After touting OneNote’s high ratings from Mac, Android, Windows, and iOS users, Microsoft adds that they “hear from Evernote fans who acknowledge OneNote’s appeal but are hesitant to make the switch due to the fact that all their ideas and information reside in Evernote.” The OneNote Importer tool, which is available only for Windows right now (Microsoft says a Mac version will be available in the coming months), is meant to remove this hurdle.
“OneNote and Evernote are similar in many ways, but we think you’ll appreciate the advantages OneNote has to offer,” wrote Vijay Sharma, senior product manager for the OneNote team, “including a free-form canvas where you can mix text, images, documents, handwriting, audio, video and more; free offline access; and unlimited monthly uploads.”
He added that Evernote Premium costs $50 per year (though he didn’t mention that it has a free tier) and that Office 365 Personal, which unlocks access to Microsoft’s suite of productivity tools (OneNote, Word, Excel, PowerPoint, Outlook, Publisher, and Access) costs $70 and comes with 1 TB of OneDrive cloud storage.

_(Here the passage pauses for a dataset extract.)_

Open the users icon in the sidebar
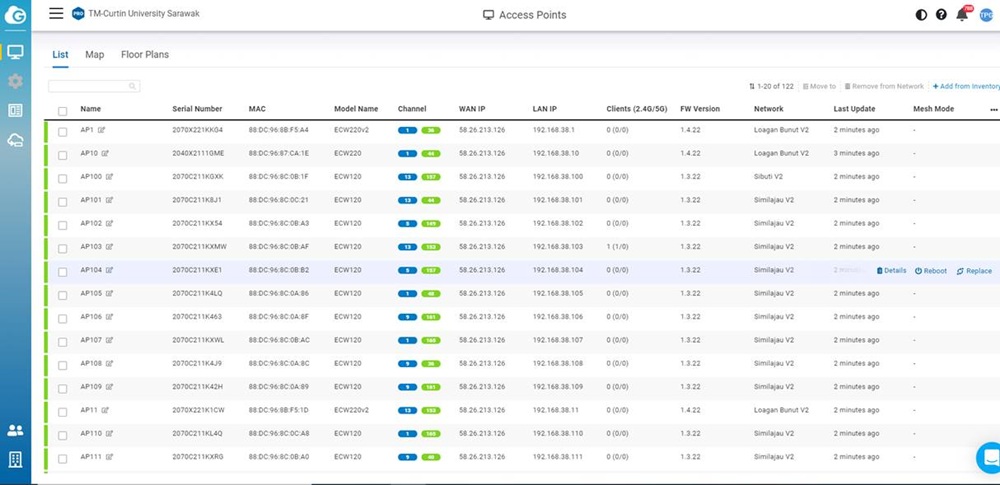The image size is (1000, 485). tap(15, 430)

The OneNote Importer Tool requires a PC running Windows 7 or later. Once Evernote notes are imported, they’ll be synced across all of your Mac, iOS, and Android devices.
For those who don’t find OneNote’s notebook-like design intuitive, good news: The note-taking tool may get some tweaks in the future. “I do think that in the long term, as we think about where OneNote goes, not prescribing a particular organizational structure is something that we’re looking at,” OneNote’s director of product management, Darren Austin, told PCWorld. “Because we do think that tools should conform to the way users want to work.”
Microsoft’s timing can be seen as strategic, as Evernote has shown signs of weakness lately.